# Traveling



## TundraGreen (Jul 15, 2010)

Mexico Forum Readers,

In case anyone is curious, I have been traveling with limited internet access for about a month. So, I haven't been following the forums or moderating. I walked the Camino de Santiago and now am visiting kids. I will be back in about three weeks. 

Regards,


----------



## terrybahena (Oct 3, 2011)

TundraGreen said:


> Mexico Forum Readers,
> 
> In case anyone is curious, I have been traveling with limited internet access for about a month. So, I haven't been following the forums or moderating. I walked the Camino de Santiago and now am visiting kids. I will be back in about three weeks.
> 
> Regards,


Enjoy!


----------



## mickisue1 (Mar 10, 2012)

TundraGreen said:


> Mexico Forum Readers,
> 
> In case anyone is curious, I have been traveling with limited internet access for about a month. So, I haven't been following the forums or moderating. I walked the Camino de Santiago and now am visiting kids. I will be back in about three weeks.
> 
> Regards,



What a lovely way to spend some time off!


----------



## Ken Wood (Oct 22, 2011)

Excellent, my wife and I were in Santiago de Compostela July 25, 2011, but it wasn't a Sunday, so things were not quite so crazy. We weren't there as pilgrims, but did visit with many pilgrims who were completing their journey. I envy you, and wish I could be back there this year.


----------



## Detailman (Aug 27, 2011)

TundraGreen said:


> Mexico Forum Readers,
> 
> In case anyone is curious, I have been traveling with limited internet access for about a month. So, I haven't been following the forums or moderating. I walked the Camino de Santiago and now am visiting kids. I will be back in about three weeks.
> 
> Regards,


Thanks for the reply to the forum TundraGreen. There have been several posts of individuals wondering where you were. 

You never know you are missed until you drop out of site temporarily and then it surfaces how individuals rely on you as an integral part of the forum. Your comments are truly appreciated.

Enjoy your trip and your visit with family. We look forward to your return. 
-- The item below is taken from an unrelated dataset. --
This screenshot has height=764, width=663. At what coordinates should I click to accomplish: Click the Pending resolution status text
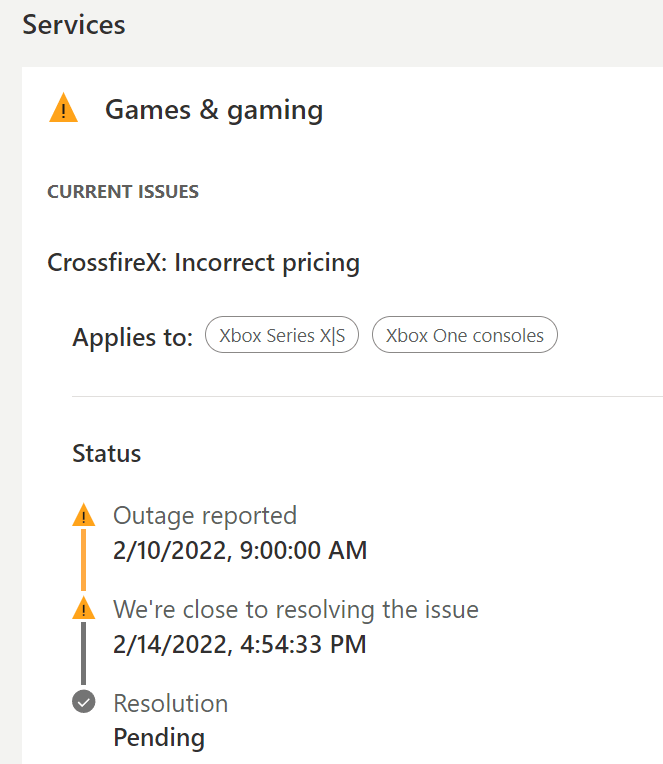click(159, 738)
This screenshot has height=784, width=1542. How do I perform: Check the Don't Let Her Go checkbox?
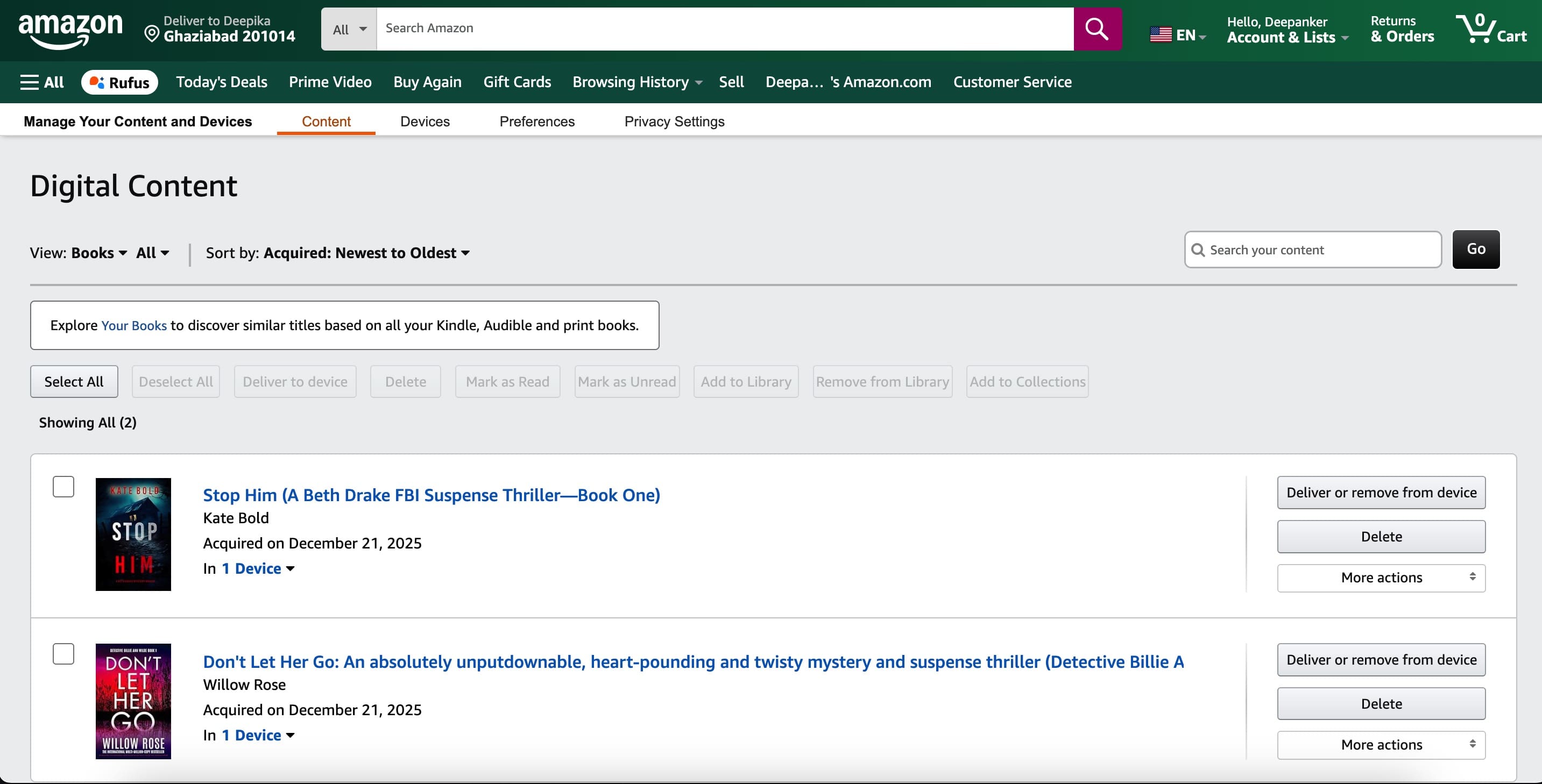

PS - We also look forward to your return RVGringo. You too are an integral part of this forum and it doesn't seem quite the same without your replies!! I personally hope that your eyesight is returning somewhat. My wife and I often talk about what it would be like if I lost the ability to read as I spend so much of my time reading and studying. Warm regards!!


----------